Lambda Versions and Aliases: The Foundation
Before traffic routing makes sense, you need to understand Lambda's versioning model.
Versions
Every time you publish a Lambda function, AWS creates an immutable version — a snapshot of your code and configuration at that point in time.
$LATEST → always points to the latest unpublished code (mutable)
:1 → first published version (immutable)
:2 → second published version (immutable)
:3 → third published version (immutable)
# Publish a new version via boto3
import boto3
lambda_client = boto3.client('lambda')
response = lambda_client.publish_version(
FunctionName='brand-api',
Description='v2.1.0 — faster logo lookup with DynamoDB cache'
)
version_arn = response['FunctionArn']
version_number = response['Version']
print(f'Published version {version_number}: {version_arn}')
# → Published version 42: arn:aws:lambda:us-east-1:123:function:brand-api:42
Versions are immutable — you cannot change the code of :42 after it's published.

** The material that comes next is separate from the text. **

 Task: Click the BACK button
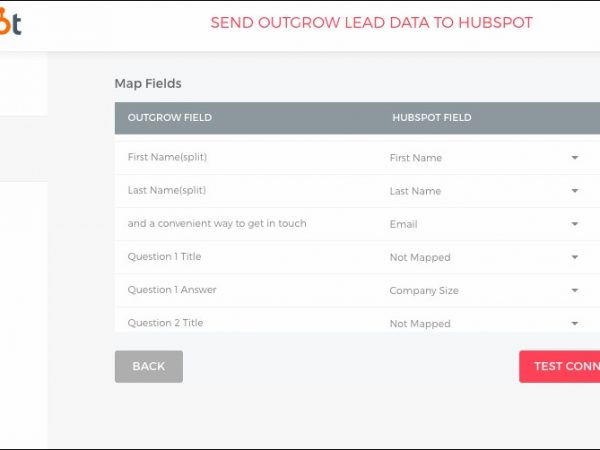point(148,366)
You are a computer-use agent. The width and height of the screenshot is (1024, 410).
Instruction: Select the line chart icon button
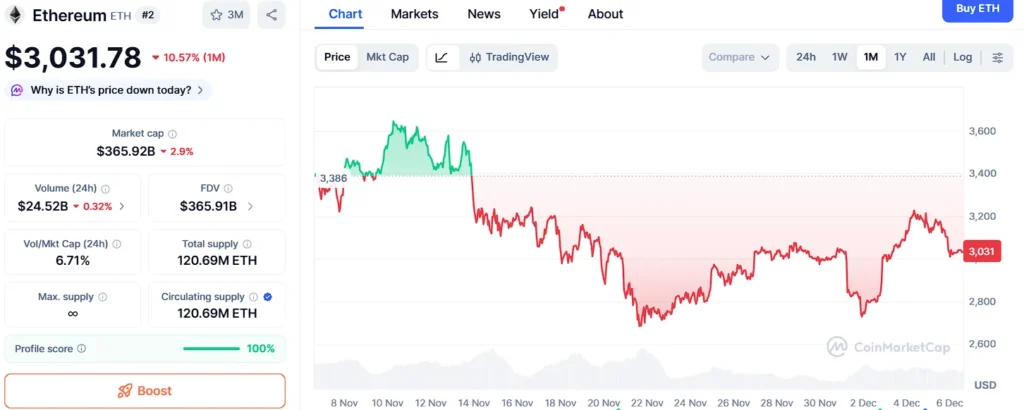442,57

This is the foundation of safe deployments.
Aliases
An alias is a named pointer to a specific version. Your API Gateway, EventBridge rules, and other triggers should always point to an alias — never to $LATEST or a version number directly.
brand-api:prod → points to :42 (production traffic)

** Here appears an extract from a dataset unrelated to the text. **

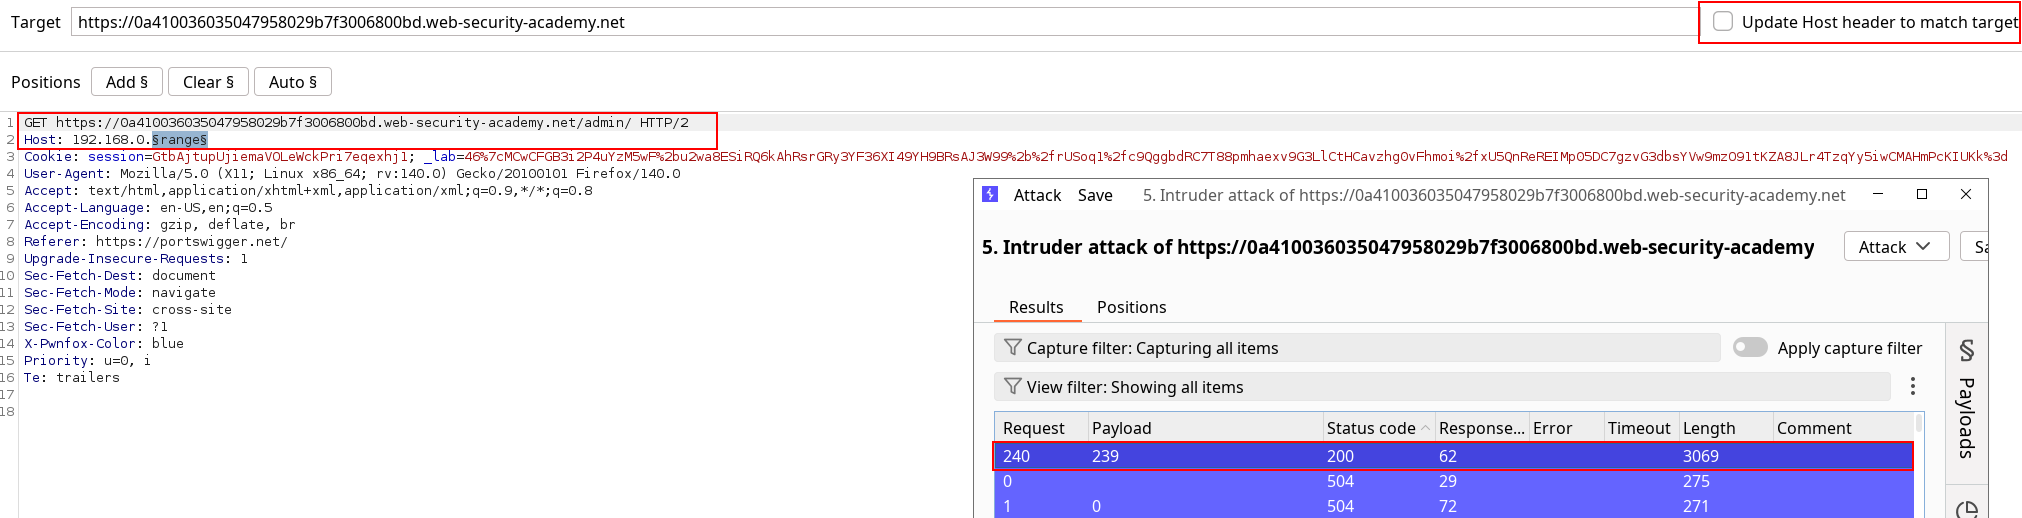Click the partially visible pie-chart side panel icon
2022x518 pixels.
click(x=1966, y=509)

brand-api:staging → points to :43 (staging traffic)
brand-api:canary → points to :42 (95%) + :43 (5%) ← weighted routing
# Create or update an alias
lambda_client.create_alias(
FunctionName='brand-api',
Name='prod',
FunctionVersion='42',
Description='Production alias'
)
# Update alias to point to new version
lambda_client.update_alias(
FunctionName='brand-api',
Name='prod',
FunctionVersion='43'
)
Traffic Splitting: Canary Deployments with Weighted Aliases
The most powerful traffic routing feature in Lambda is weighted aliases — you can split traffic between two versions with any percentage split.
brand-api:prod
├── version :42 → 95% of traffic
└── version :43 → 5% of traffic ← canary
This is Lambda's equivalent of what Knative achieves with Istio VirtualService traffic splitting — but built natively into the Lambda service.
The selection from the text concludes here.